Fortapàsc

Publié le par Patrick Braganti



Biopic des derniers mois de la jeune existence du journaliste italien Giancarlo Siani assassiné en 1985 à l’âge de 26 ans par la Camorra pour avoir mis à jour les liens de corruption entre celle-ci et les politiciens locaux dans une bourgade près de Naples,  Fortapàsc est un film globalement sans inventivité de mise en scène, peinant à trouver le souffle et le lyrisme inhérents à son sujet. A force de dessiner à gros traits le portrait d’un jeune homme tout à fait ordinaire, d’abord dépassé puis accaparé par les événements sur lesquels il enquête, le réalisateur Marco Risi, qui n’est autre que le fils de Dino (Parfum de femme, Les Nouveaux Monstres et Fantôme d’amour constituant les œuvres émergentes d’une longue carrière), ne parvient pas à rendre crédible la vocation soudaine de ce grand adolescent, sorte de Tintin napolitain sympathique, mais sans relief.

 

À l’inverse, les différents clans de la Camorra locale, qui s’entre-déchirent le pouvoir à coup d’éliminations brutales, apparaissent caricaturaux, joués par des comédiens donnant l’impression d’en faire des tonnes. La bêtise suintée par ces petits malfrats orgueilleux et vaniteux s’accorde au final assez mal avec leur sphère d’autorité despotique présumée. Autrement dit, compte tenu de l’image folklorique, à la violence, exagérée et complaisamment mise en scène, que le cinéaste donne des mafiosi, on finit par douter de leur capacité à exercer et conserver la mainmise sur la ville et ses édiles.
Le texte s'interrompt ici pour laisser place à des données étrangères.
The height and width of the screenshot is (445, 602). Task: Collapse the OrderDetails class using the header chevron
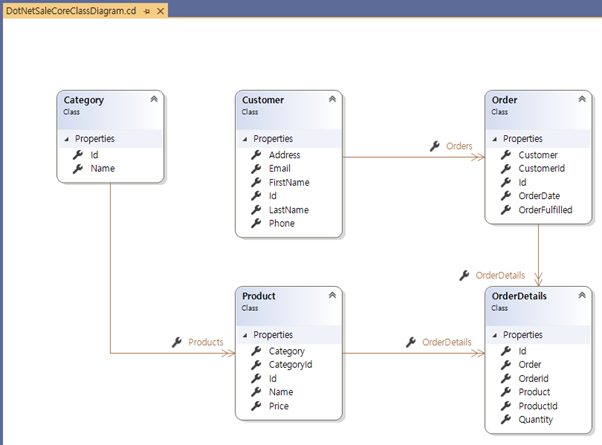tap(582, 296)
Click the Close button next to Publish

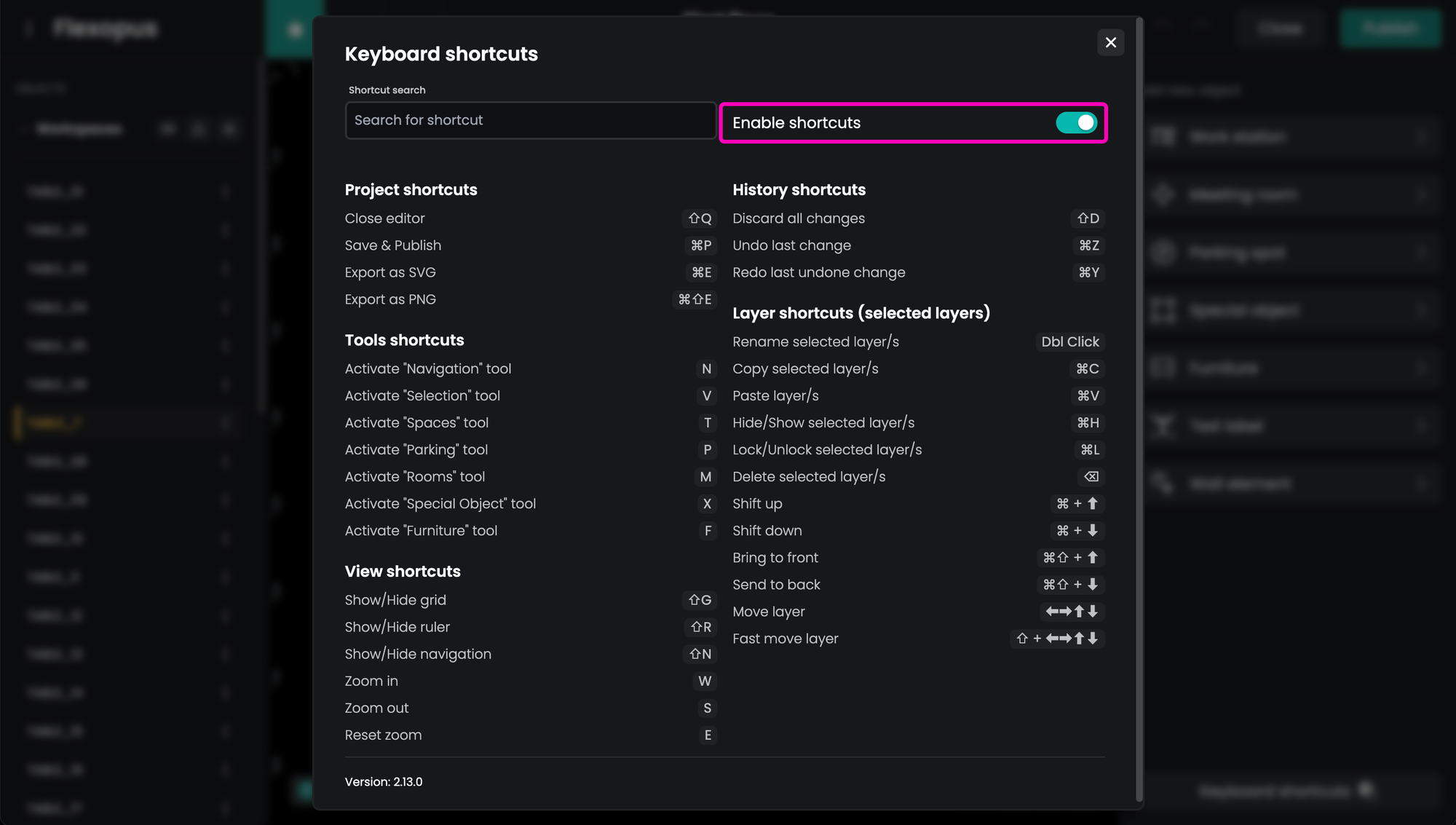(1281, 28)
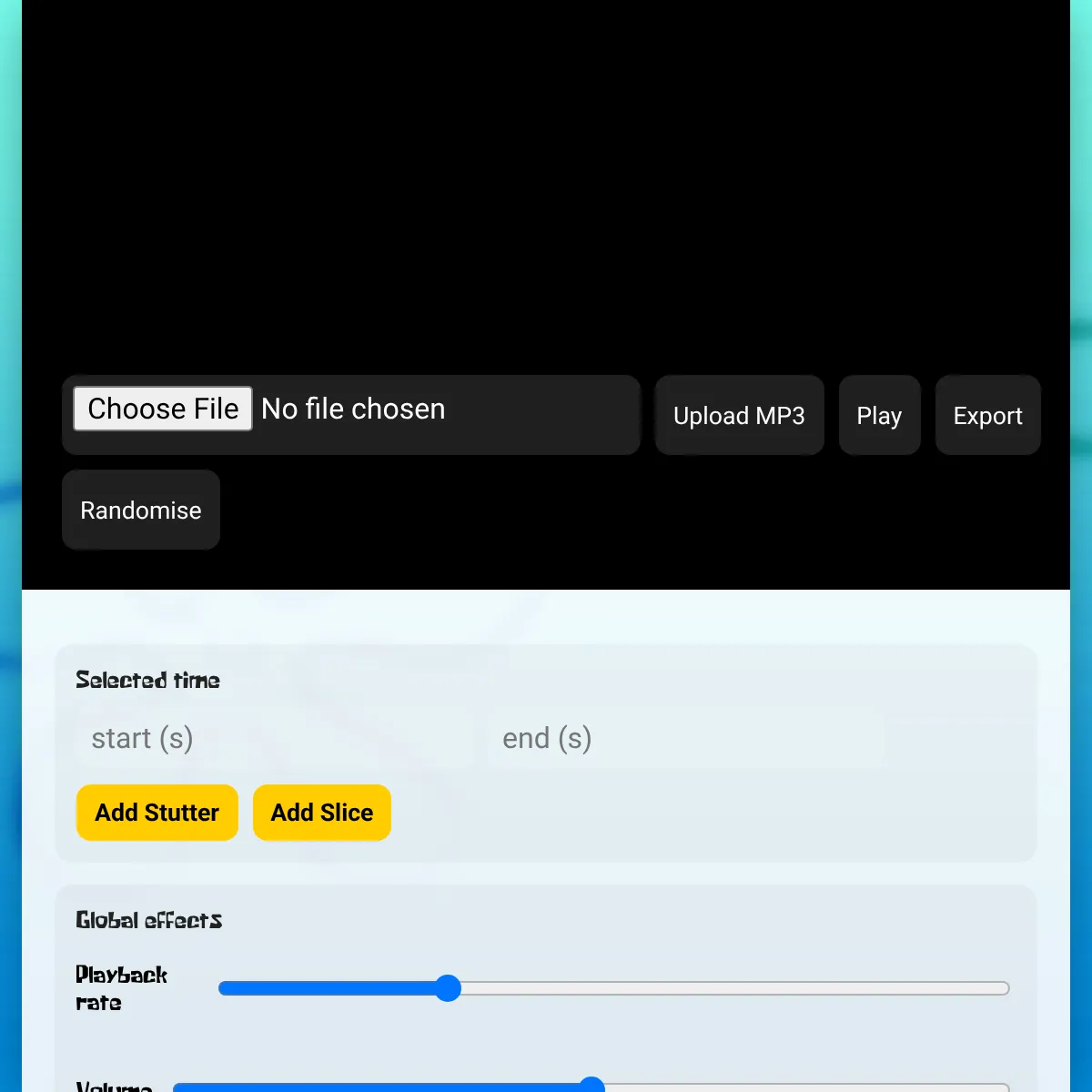Click the unfilled Volume slider track
This screenshot has width=1092, height=1092.
[801, 1087]
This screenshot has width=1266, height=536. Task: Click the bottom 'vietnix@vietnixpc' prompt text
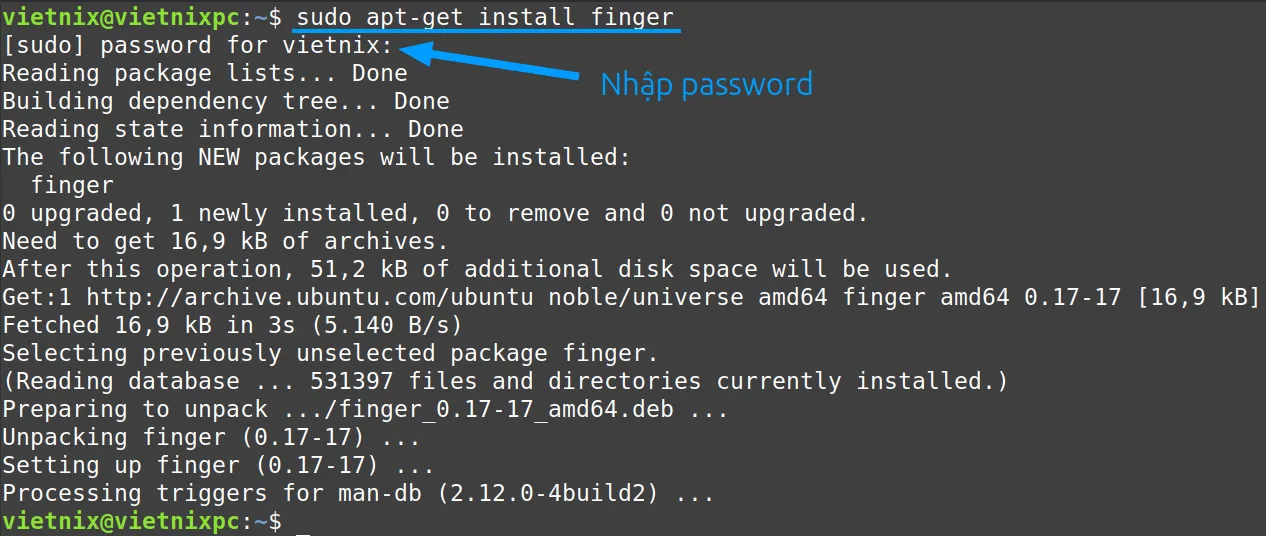tap(121, 521)
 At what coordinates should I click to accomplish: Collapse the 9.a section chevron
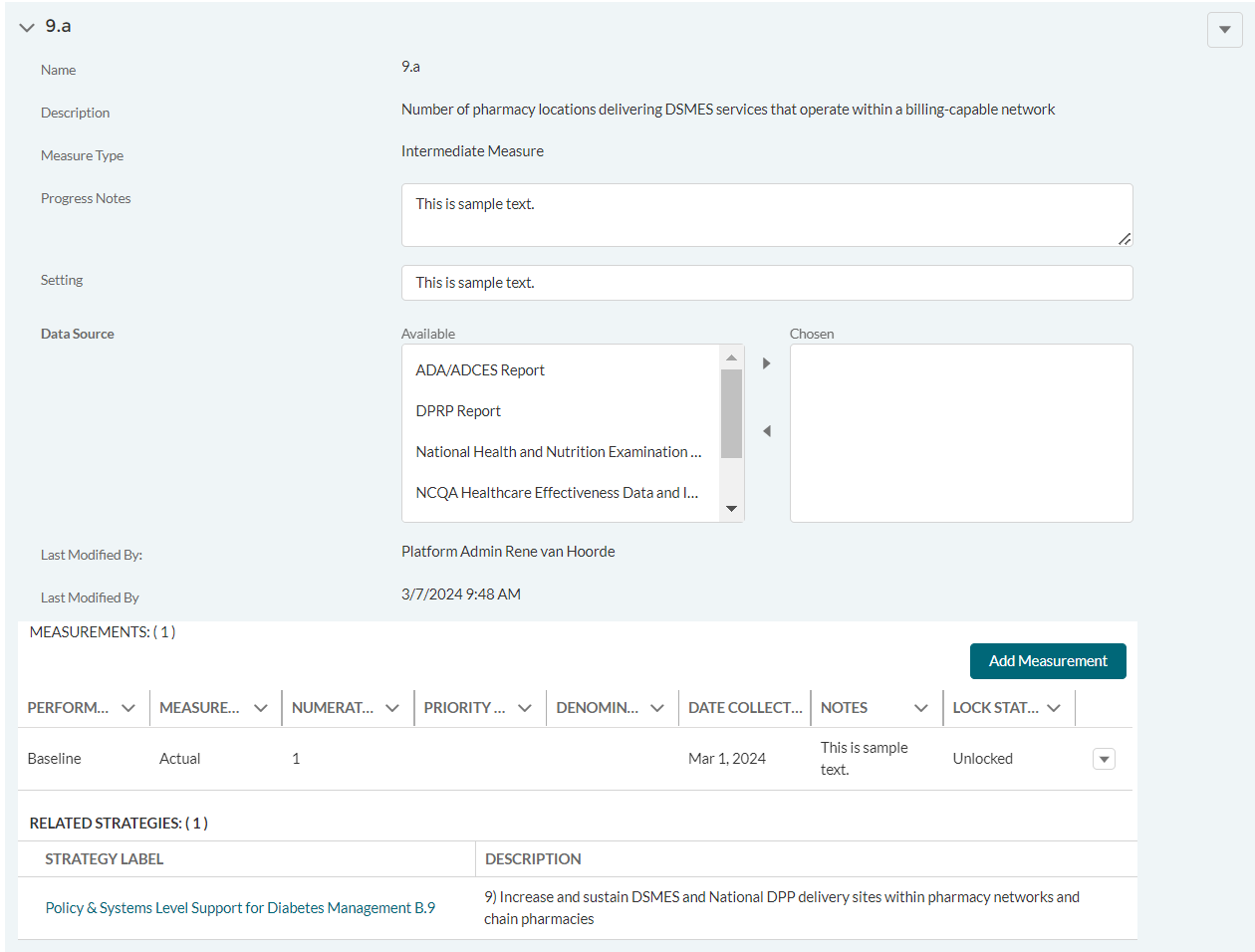(27, 28)
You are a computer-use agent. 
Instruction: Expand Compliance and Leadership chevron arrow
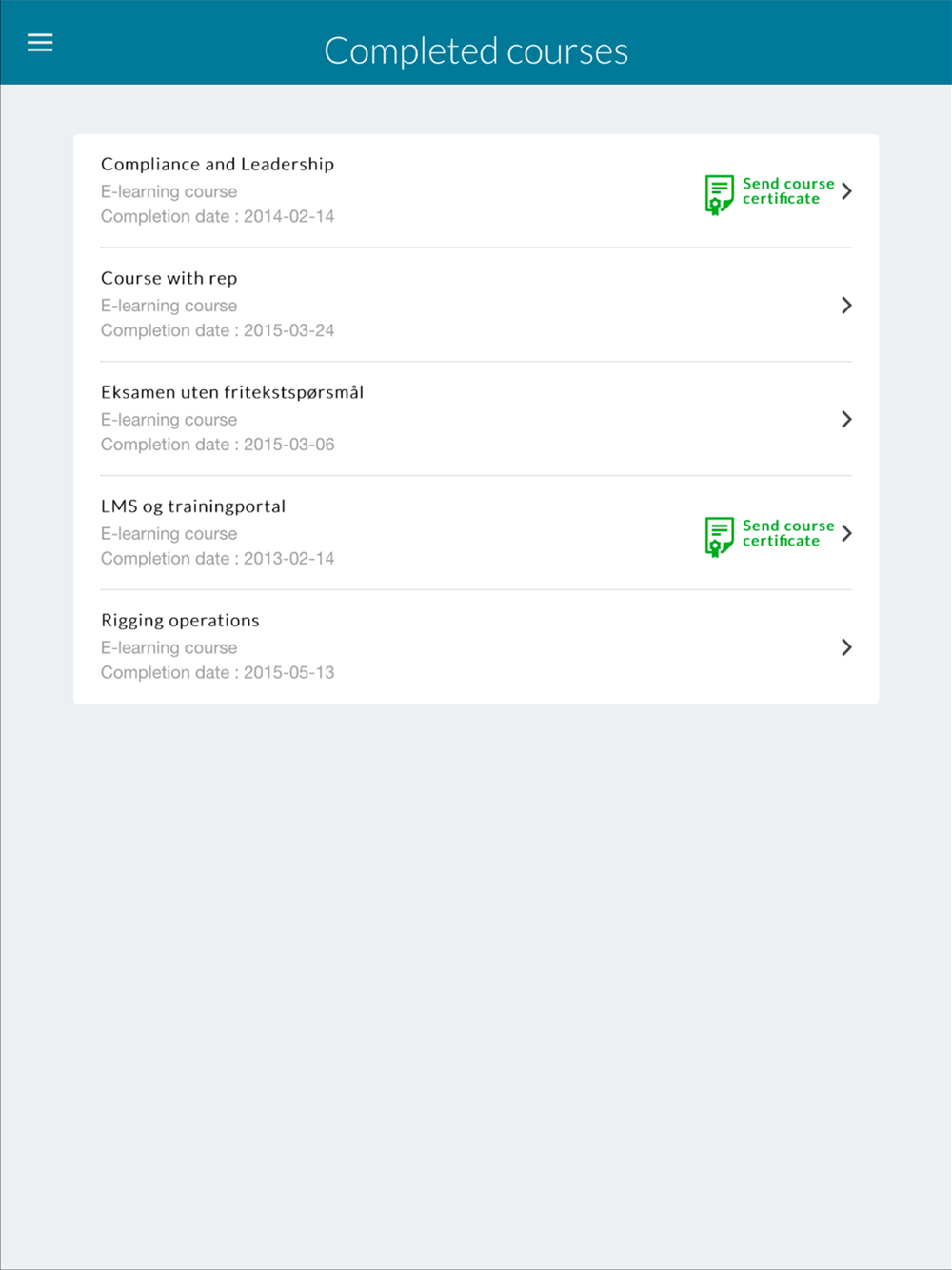pos(846,191)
Alourdi d’une mièvre bluette (le journaliste et sa petite amie), Fortapàsc ne justifie en rien la convocation référentielle des figures tutélaires Francesco Rosi (Main basse sur la ville en 1963) ou, plus récemment, Matteo Garrone avec l’indépassable Gomorra. Au-delà de la médiocrité manifeste de l’ensemble, recyclant force clichés culturels nationaux (les plats de pâtes, la musique sirupeuse, la drague érigée en art de vivre) juxtaposés à un traitement appuyant avec excès sur la barbarie des truands, on retiendra avant tout l’aspect documentaire du film, exposant l’immobilisme des situations, pour ne pas dire leur aggravation endémique et leur pourrissement irréversible.